Jeudi, Carl de Souza lançait «L’année des cyclones», son sixième roman. Ce que l’on sait moins, c’est que l’écrivain est aussi, depuis un an et demi, le conseiller de Leela Devi Dookun-Luchoomun, la ministre de l’Éducation. Et si ce n’est pas encore la saison cyclonique, c’est déjà celle des examens.

Qu’est-ce qui vous a donné envie de travailler avec la ministre de l’Éducation ?
Elle, d’abord. C’est une amie de longue date, nous avons été collègues pendant vingt ans au collège du Saint-Esprit. Et puis, ce poste me ramène à mes premiers amours : l’éducation. C’est en moi depuis toujours (NdlR, il a enseigné et été recteur du collège Saint Mary’s).

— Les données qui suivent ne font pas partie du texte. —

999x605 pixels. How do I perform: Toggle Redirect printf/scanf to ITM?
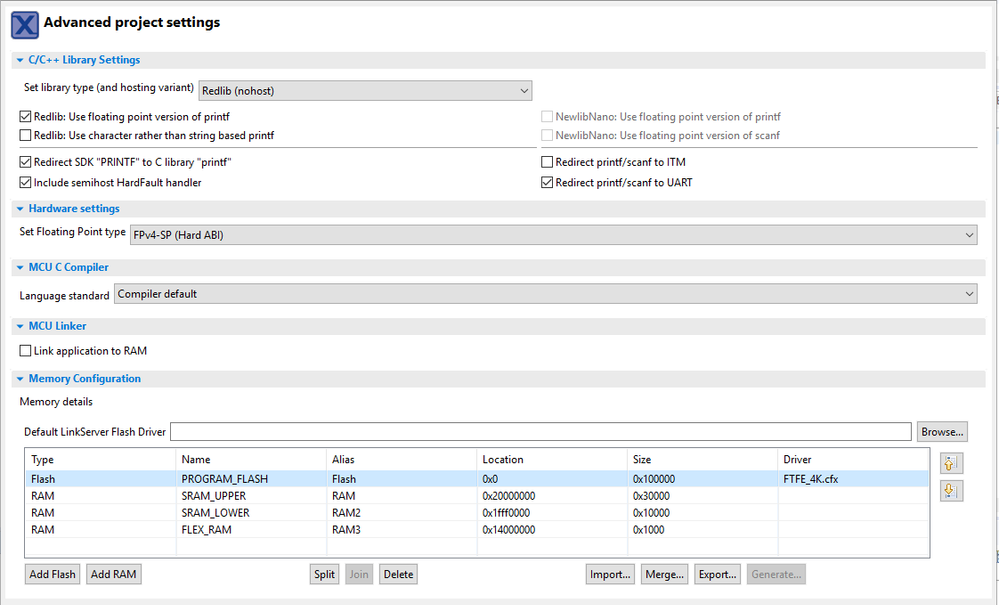pyautogui.click(x=547, y=162)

À 69 ans, la vie de retraité ne vous intéresse pas ?
J’y ai goûté un an après mon départ du groupe Eclosia (NdlR, où il était responsable du département arts et culture jusqu’en 2016). J’en ai profité pour écrire deux livres et mener une réflexion personnelle. Et puis un jour, on m’a proposé deux missions : siéger sur le board du MGI et m’occuper à plein-temps, ici, au ministère, des élèves en difficulté au sortir du primaire. J’ai longuement réfléchi et j’ai accepté les deux.

Réfléchi à quoi ?
Je me suis dit : «Qu’est-ce que tu veux faire de ta retraite ? Te la couler douce – écrire, faire de la musique, rencontrer des gens – ou aider, être socialement utile ? ». J’ai choisi la deuxième option.

Conseiller, c’est aider ?
C’est comme ça que je le vois. Aider à y voir clair, à prendre la meilleure décision possible. Un ministre, c’est quelqu’un d’ultrasollicité avec un agenda démentiel. Mon rôle est aussi de créer des temps d’échanges où l’on se pose pour réfléchir et agir.

En quoi consiste précisément votre mission ?
Chaque année, trois mille enfants arrivent en fin de primaire sans avoir acquis les compétences de base. L’objectif est de les reconnecter aux savoirs et à l’école. Pour y parvenir, on a plusieurs outils : l’accompagnement individualisé par des «facilitateurs», le découpage des apprentissages en petits blocs de compétences, le développement de projets sportifs ou artistiques, les communautés de pratique, etc.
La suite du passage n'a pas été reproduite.